I know people who voted for him, and the reasoning was basically that both candidates were terrible in different ways, so may as well ignore them, fall back, and help their party steer the future direction of the Supreme Court. That the Republicans also took Congress surprised most of them.

Not to open old wounds, but this is the one thing that I have to dispute. Comey closed the case for lack of information, then got new information and re-opened the case. At this point, he was legally required to inform Congress that the investigation was once again open. The timing sucks for Clinton, but he followed protocol.

Not that it really matters, because it’s not like Clinton wasn’t already incredibly polarizing. She’d already lost all those votes before the issue.

(And as someone who once had access to (I assure you, the most boring possible) classified information in another life, I can say it’s impossible to accidentally email it to yourself at an insecure mail address. Also, every paragraph begins with a classification code: in order to “lose them” and mishandle the documents in ignorance as she claimed, you’d have to have an intern omit them as he re-type the whole thing.)

Comey’s own testimony was that:

  1. He didn’t believe he had a legal duty to report it.
  2. His decision to report it was based on his belief that Clinton would win.

That’s political interference in an election. I’m not saying he was backing Trump personally, because I have every reason to think that’s not true. But if he’d gone through the entire election with the “we don’t comment on investigations” line that the FBI should be taking during a campaign he would have been on solid ground. If I were Obama I would have fired him on November 9 (regardless of who won).

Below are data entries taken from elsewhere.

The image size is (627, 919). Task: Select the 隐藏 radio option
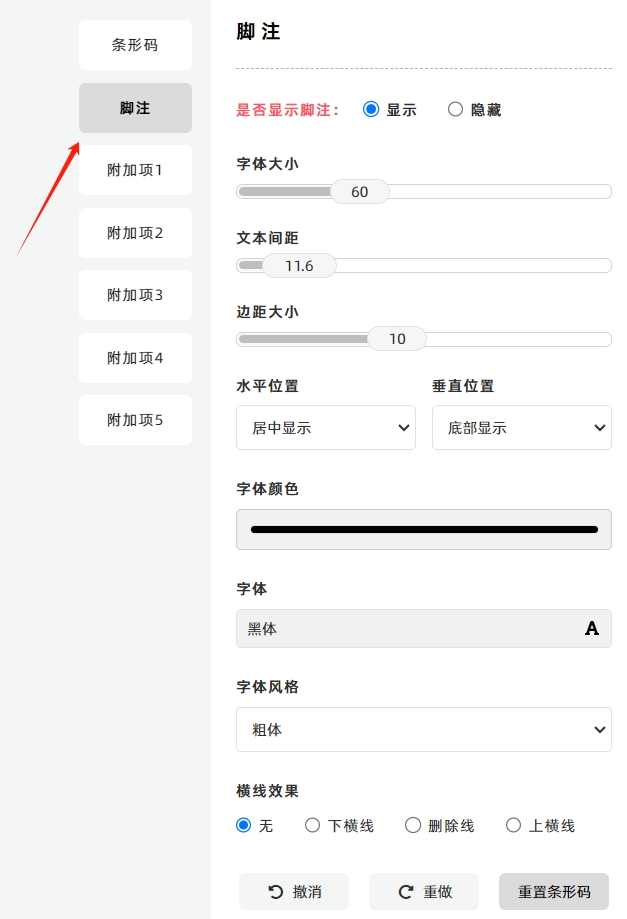[x=455, y=110]
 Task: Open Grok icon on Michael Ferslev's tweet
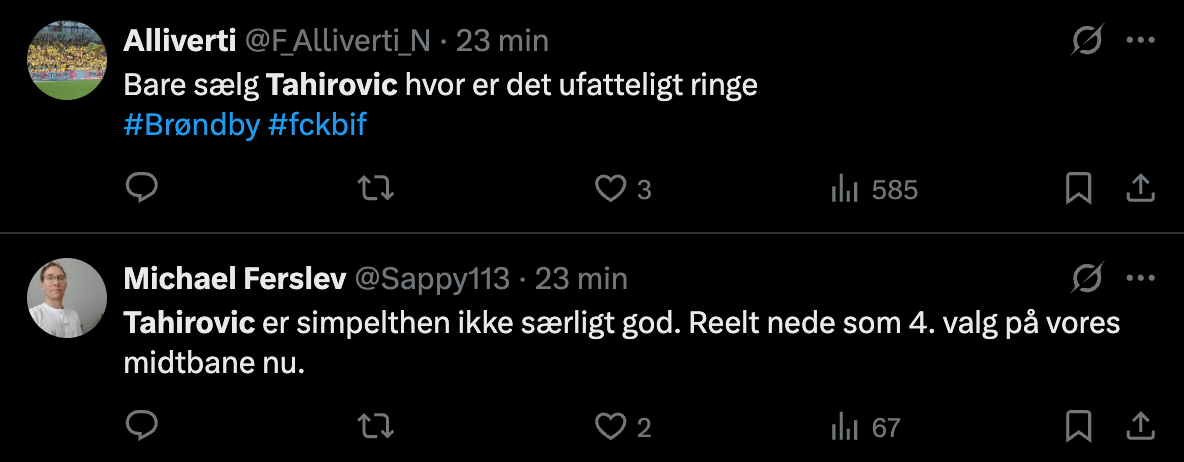(1086, 278)
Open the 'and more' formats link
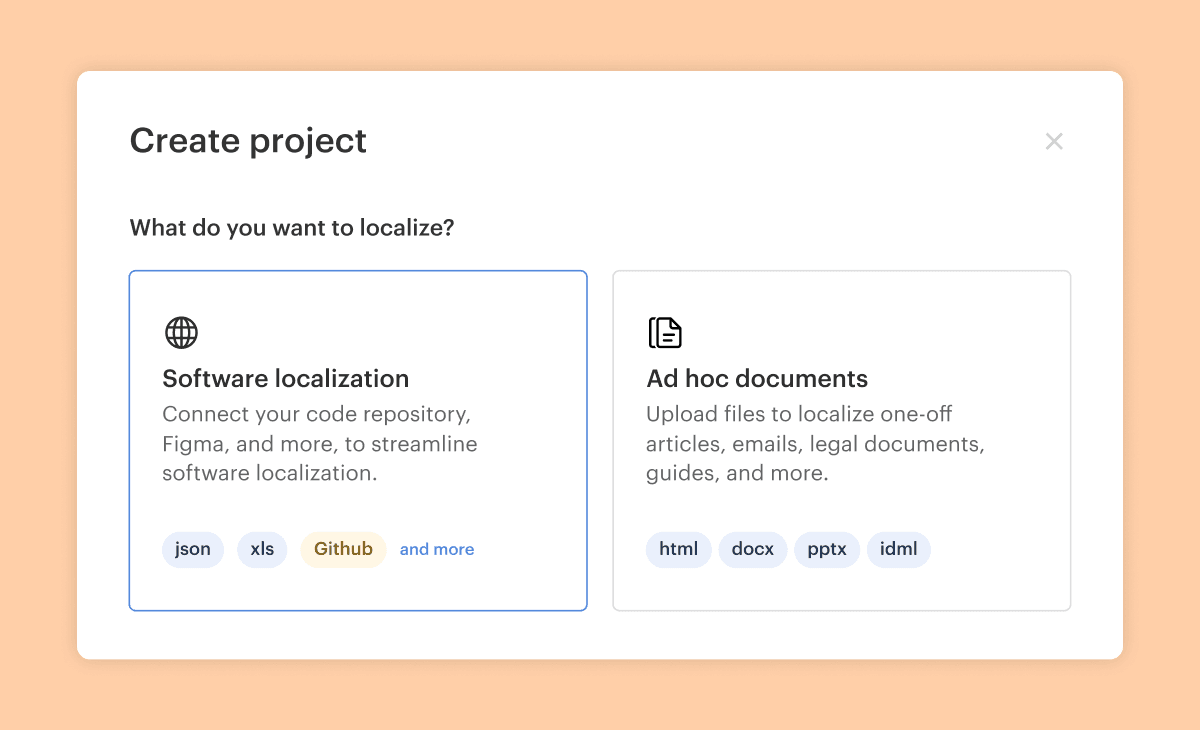The image size is (1200, 730). (x=437, y=550)
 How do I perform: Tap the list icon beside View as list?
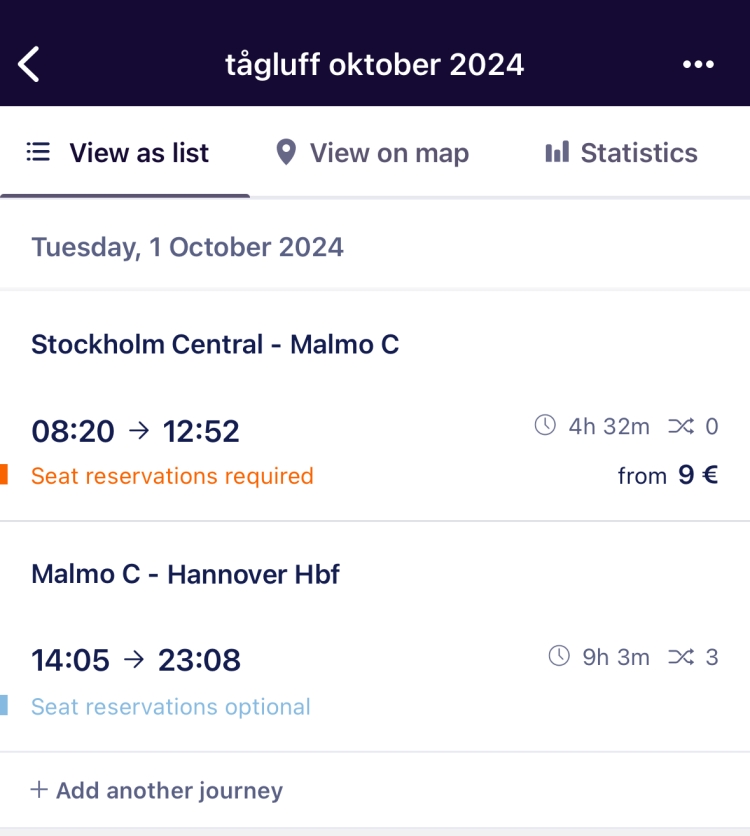(x=38, y=152)
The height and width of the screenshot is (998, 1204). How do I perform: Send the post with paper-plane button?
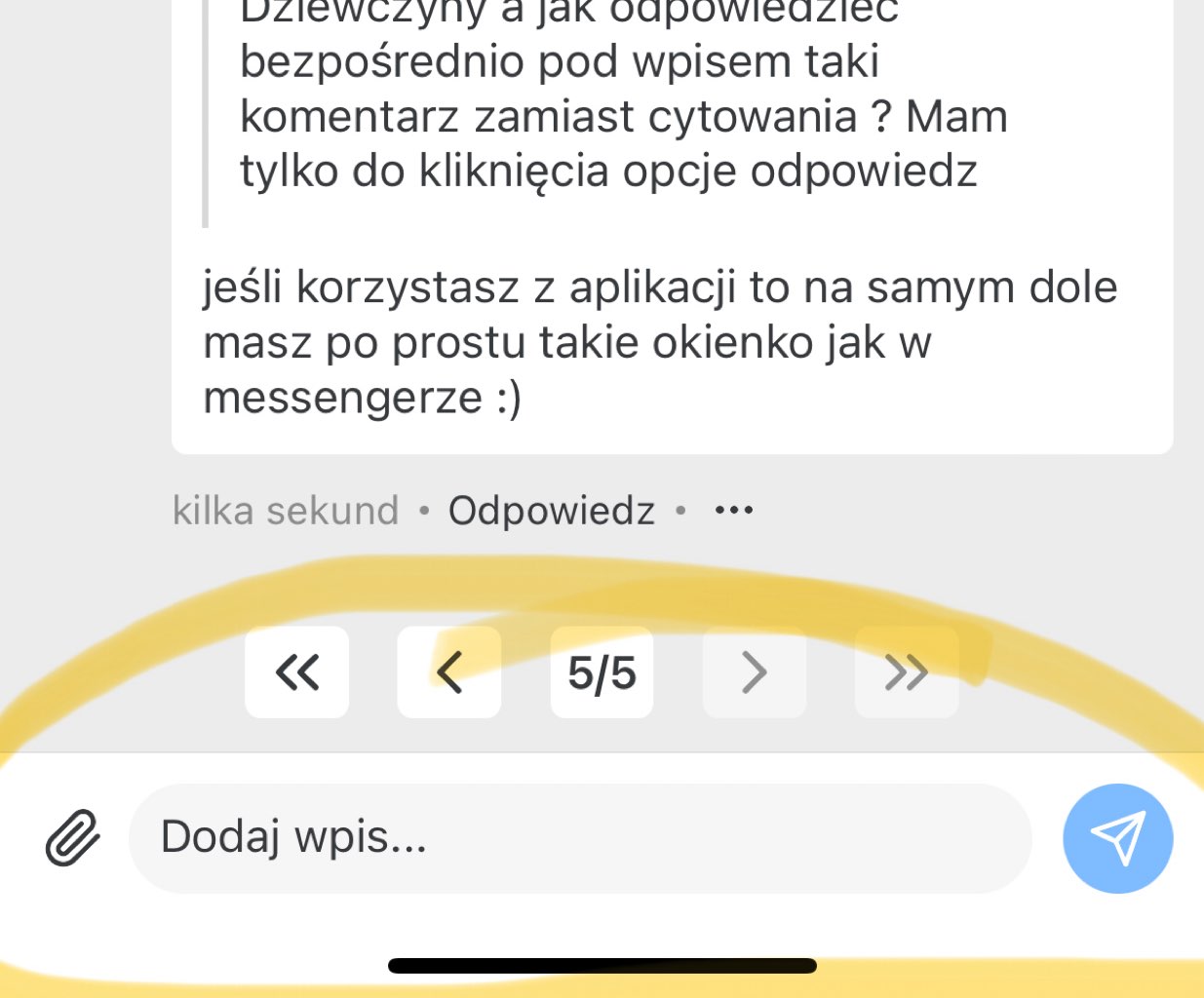(x=1117, y=838)
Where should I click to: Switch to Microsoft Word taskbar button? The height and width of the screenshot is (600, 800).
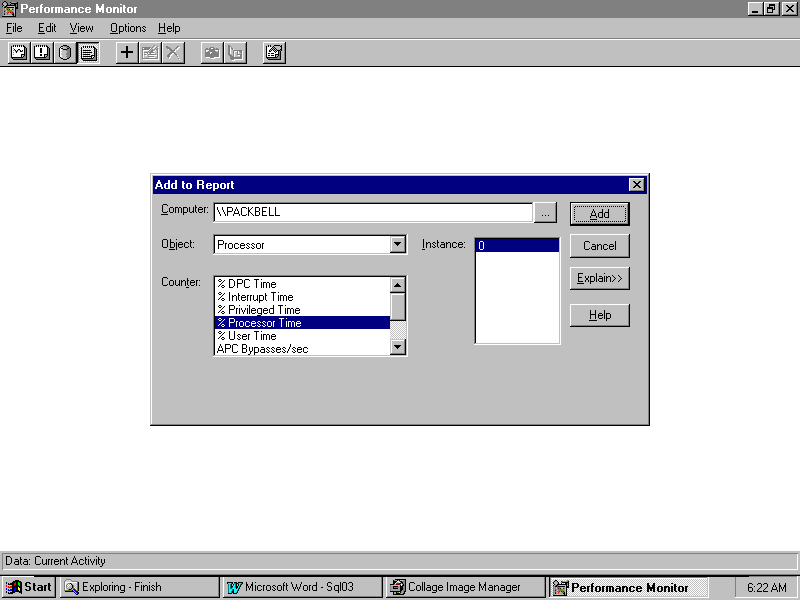coord(301,587)
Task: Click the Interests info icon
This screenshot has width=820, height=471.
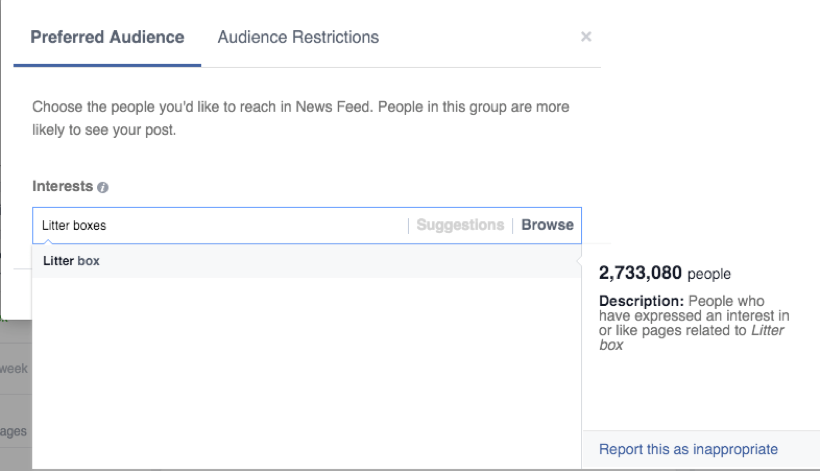Action: click(104, 188)
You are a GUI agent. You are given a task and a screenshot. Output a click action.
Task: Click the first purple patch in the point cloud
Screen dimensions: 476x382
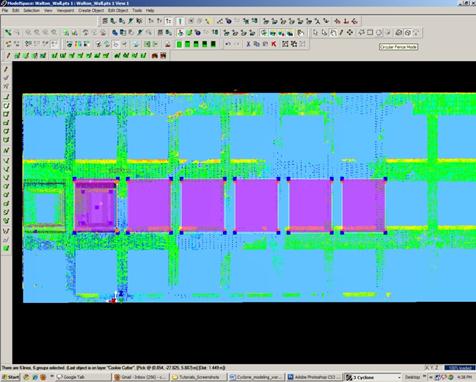[96, 206]
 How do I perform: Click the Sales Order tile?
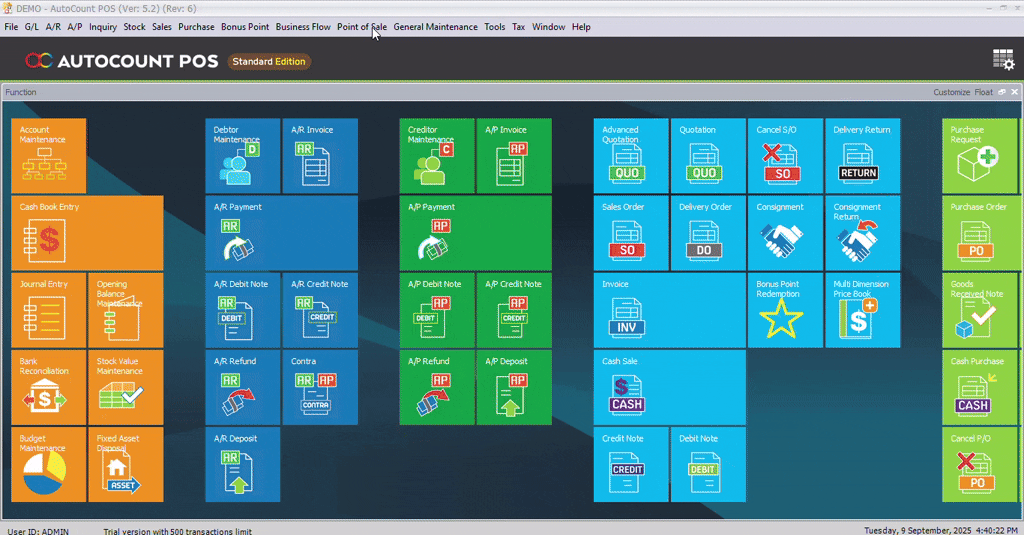pyautogui.click(x=630, y=232)
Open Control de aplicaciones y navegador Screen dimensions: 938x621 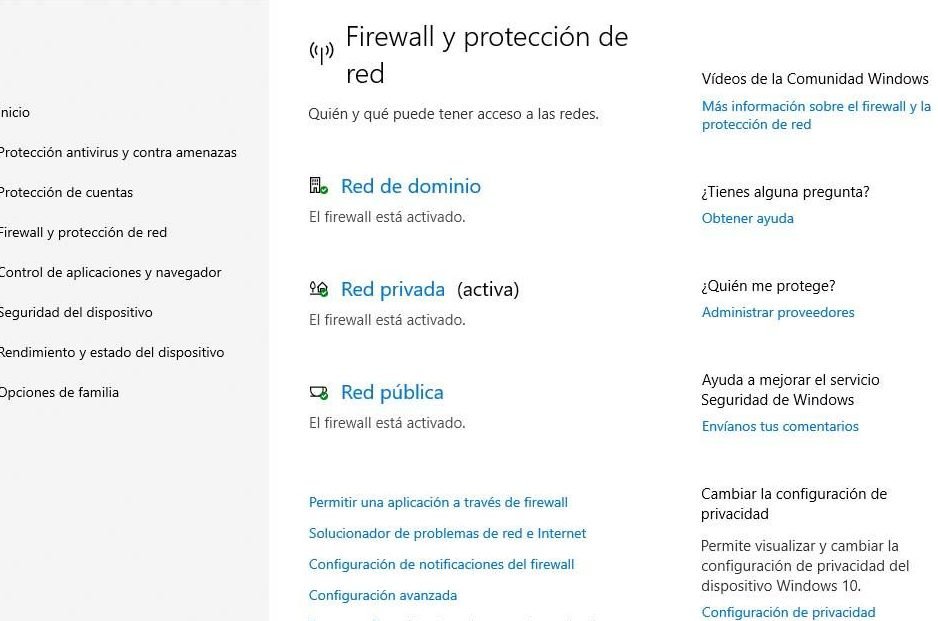[x=110, y=272]
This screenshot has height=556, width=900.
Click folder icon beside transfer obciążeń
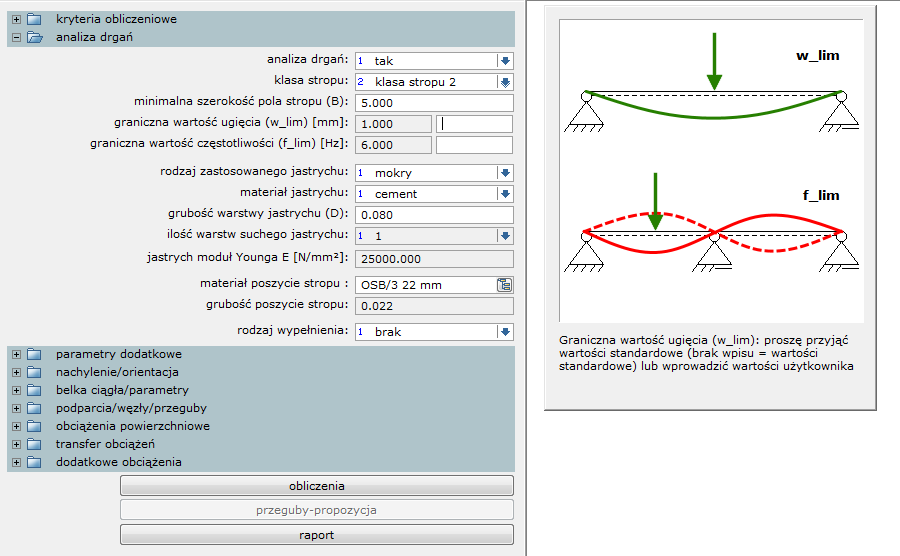[35, 444]
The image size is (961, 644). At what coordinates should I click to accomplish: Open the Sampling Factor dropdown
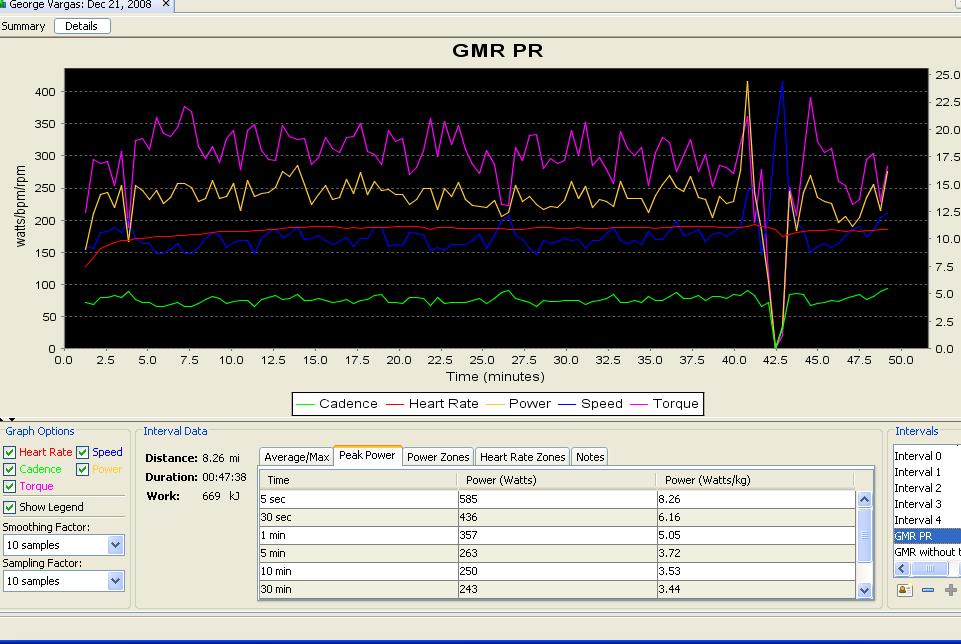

If someone without Clinton’s political clout did what Clinton did I am quite sure they would be fired and quite possibly prosecuted. I think that choosing a candidate who is known to be under criminal investigation is a completely insane thing for a political party to do. None of Clinton’s badness exonerates Comey, who chose to actually interfere in a political campaign because (and this is his own account) he was afraid it would appear he interfered if he didn’t.

Every poll shows that the Comey news destroyed her poll numbers at the nth hour, right before the election. Even though she still won the popular vote by a wide margin, the margin would’ve been far wider without Comey’s interference, and he’s admitted as such.